How would our instantiating system work?  Suppose it stored 100 visual impressions of apples in its memory, these ranged from dark green through yellow and red apple shapes. It could then compare the visual image of the current apple with the visual images stored in memory to determine if the current apple was acceptable. But what could “acceptable” mean here? Suppose we are talking about an apple picking robot. We tell the robot that memory images 1 through 25 represent good apples; anything else is to be left on the tree.  We tag each image in memory with the “acceptable” criterion and we don’t attempt to install a redness universal to be used in decision making. The robot then compares the current visual impression with an image stored in memory and decides based on similarity to one or more of the stored images whether or not it is looking at a good apple. The process either produces the “acceptable” output tag or it does not.

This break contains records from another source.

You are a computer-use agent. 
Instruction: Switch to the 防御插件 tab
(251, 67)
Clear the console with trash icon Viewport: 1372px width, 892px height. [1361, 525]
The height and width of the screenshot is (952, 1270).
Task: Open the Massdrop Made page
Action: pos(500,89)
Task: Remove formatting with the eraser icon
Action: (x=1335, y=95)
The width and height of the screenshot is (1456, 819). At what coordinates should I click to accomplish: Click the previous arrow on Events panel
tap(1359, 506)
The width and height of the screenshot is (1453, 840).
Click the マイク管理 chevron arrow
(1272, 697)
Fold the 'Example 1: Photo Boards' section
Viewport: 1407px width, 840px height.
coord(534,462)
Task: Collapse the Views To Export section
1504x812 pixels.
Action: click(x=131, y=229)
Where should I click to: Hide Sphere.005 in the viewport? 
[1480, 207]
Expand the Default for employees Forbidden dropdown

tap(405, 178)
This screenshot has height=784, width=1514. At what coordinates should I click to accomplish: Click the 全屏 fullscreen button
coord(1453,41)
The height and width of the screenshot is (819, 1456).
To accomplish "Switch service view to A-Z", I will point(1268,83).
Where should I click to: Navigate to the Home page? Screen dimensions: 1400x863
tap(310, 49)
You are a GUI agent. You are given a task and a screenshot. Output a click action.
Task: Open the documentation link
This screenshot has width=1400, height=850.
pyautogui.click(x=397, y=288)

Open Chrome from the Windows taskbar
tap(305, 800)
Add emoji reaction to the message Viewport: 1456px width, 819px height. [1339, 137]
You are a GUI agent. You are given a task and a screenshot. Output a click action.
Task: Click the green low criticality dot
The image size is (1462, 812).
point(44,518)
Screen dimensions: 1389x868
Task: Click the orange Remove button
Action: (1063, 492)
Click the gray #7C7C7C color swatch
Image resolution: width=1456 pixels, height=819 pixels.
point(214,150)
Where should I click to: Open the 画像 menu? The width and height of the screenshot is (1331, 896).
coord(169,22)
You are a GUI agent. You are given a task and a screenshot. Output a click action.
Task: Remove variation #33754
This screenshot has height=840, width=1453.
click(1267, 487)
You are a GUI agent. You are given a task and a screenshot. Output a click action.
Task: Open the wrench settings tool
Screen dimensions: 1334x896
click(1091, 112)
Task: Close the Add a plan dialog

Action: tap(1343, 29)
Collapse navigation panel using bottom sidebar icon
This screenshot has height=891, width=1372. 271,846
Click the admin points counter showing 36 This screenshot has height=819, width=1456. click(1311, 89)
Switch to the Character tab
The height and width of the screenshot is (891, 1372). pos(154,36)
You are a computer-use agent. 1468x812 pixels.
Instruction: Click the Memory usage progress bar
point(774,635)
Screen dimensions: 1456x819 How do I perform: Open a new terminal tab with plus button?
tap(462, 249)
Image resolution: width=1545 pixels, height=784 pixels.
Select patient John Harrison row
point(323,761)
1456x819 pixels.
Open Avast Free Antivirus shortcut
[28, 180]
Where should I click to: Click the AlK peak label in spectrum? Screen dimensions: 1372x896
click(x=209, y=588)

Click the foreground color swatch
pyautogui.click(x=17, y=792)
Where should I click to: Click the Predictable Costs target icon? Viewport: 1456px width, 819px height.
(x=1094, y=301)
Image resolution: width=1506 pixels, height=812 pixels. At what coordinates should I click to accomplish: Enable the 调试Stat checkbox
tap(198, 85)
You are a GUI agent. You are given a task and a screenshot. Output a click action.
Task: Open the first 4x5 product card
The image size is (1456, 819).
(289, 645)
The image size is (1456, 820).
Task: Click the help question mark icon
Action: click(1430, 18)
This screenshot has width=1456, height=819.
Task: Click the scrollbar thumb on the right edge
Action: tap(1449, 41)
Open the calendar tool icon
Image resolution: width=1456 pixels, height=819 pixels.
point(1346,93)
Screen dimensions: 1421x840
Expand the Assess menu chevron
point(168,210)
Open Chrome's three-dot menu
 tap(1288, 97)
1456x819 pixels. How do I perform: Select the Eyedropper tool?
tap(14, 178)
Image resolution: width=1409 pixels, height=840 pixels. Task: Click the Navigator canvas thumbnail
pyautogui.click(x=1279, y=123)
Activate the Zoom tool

 This could be an analogue process, like comparing two photographic negatives with a analogue spectrometer. But suppose it is an information based process. Suppose the robot uses digital information to decide the issue, suppose its brain is a digital computer. Does this imply that the robot is using universals? Not unless we are willing to say that each apple exemplar stored in memory is itself now a universal or some how represents a universal. But they are not, they are particulars- unless information production and processing always results in universals. Is the stored information from each apple instance now a universal? Does the robot simply have more red universals than do biological systems that do the same selection job? This question is probably resolvable via a reductio argument. Suppose the robot has a million or a billion apple images to work with.  Does it then have a million or a billion universals? The many are supposed to become one, not one of a billion. We really don’t know if there are any universals at all, it depends on how the system works. Without knowing this, talk about universals is just empty noise.  



RCE - 7/12